There are less important things in life - owning a Dustfurniture original, for example, or catching the next episode of Deadliest Catch (go Phil, go Phil) - that give me more of a surge of joy than any fantasy of parenthood ever has, and considering how often I've considered parenthood, I know that this means something. It's as though there's this last, struggling particle inside of me that wants to procreate, and every other part of me has grown out of the phase, and knows better.

Tuesday, April 14, 2009

The Empty Cradle

My name is Noel and I am Childfree.

Some people might read that in the same tone-of-text that they might read, "My name is Noel and I'm an alcoholic," but that's certainly not how I mean it. Like shaking my hand, like seeing that my eyes are dark blue, the fact that I'm Childfree is just another given about who I am, a no-fuss, easily realized and uncomplicated certainty, of no greater importance than eye color, hair color, or skin pigmentation.

At least, that's how -I- look at it.

The majority of my "peers" disagree.

To them, children are a magical, completing factor in life, the thing that makes all other things worthwhile or more special. To me, children are superfluous - an unnecessary addition to a life that's already quite complete as it is. And when my decision to remain Childfree forever was announced to those who expressed an interest in my reproductive plans, I expected that they'd see it the same way.

Oops.

In some cases, I was told directly that I would change my mind when I was "older." In others, I was given a look of utter amazement or disbelief. In a few cases, I was met with outright hostility, as though my decision not to have babies was a direct threat to their decision TO have babies.

I was most unprepared for these, and I'm sorry to say that they still happen on a regular basis.

Because I'm only 24 years old, the basic assessment is that I'm much too young to understand what I want out of life (despite the fact that I've been happily married for almost 7 years already). When a 19-year-old friend of mine says she wants to have a baby one day, no one in her life says, "You're too young to know that you want that."

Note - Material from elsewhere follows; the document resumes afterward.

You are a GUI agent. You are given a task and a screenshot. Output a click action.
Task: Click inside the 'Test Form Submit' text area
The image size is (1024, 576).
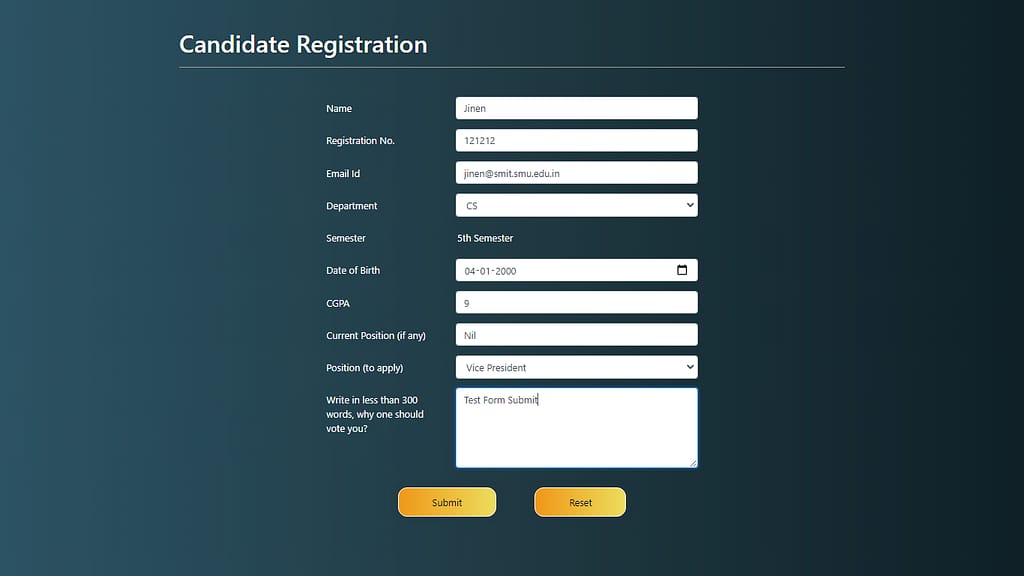pyautogui.click(x=576, y=428)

This seems incredibly unfair to me, as though the world is trying to tell me that parenthood is the norm, and not wanting it means that I'm depriving myself of something everyone should experience. Is it so ridiculous that I happen to disagree? That I can respect and admire parents for what they've created, while still believing that my choice to live a life without those restrictions is just as rewarding and fruitful?

Tomorrow, I can sell everything I own and travel in a convertible across the continent, go camping for a month, start over in a country I've never heard of, or simply go to the neighrborhood cigar store until midnight without having to check with anyone or hire a babysitter. And tomorrow, my best friend in the world can wake up and cradle her newborn with love overflowing from her heart. She does not envy me. I do not envy her. She believes that she has made the right choice. I believe that I have made the right choice. There are things I'll be able to do for the rest of my life that she'll never have the chance to do, and the same goes for her. Isn't that life in general? Doesn't everyone eventually make a choice which prevents them from the experiences that someone else gets to have?

At any rate, this journal will be a place for my childfree heart to unwind, a place where I can recount the conversations I've had about it, the resources I've discovered relating to it, the rants I need to unleash about how people perceive it, and anything I can think of relating to the topic. My reasons, the things I have planned instead of children, perhaps even the occasional domestic ramble, because, in spite of my lazy womb, I'm still a very domestic person who delights in domestic things.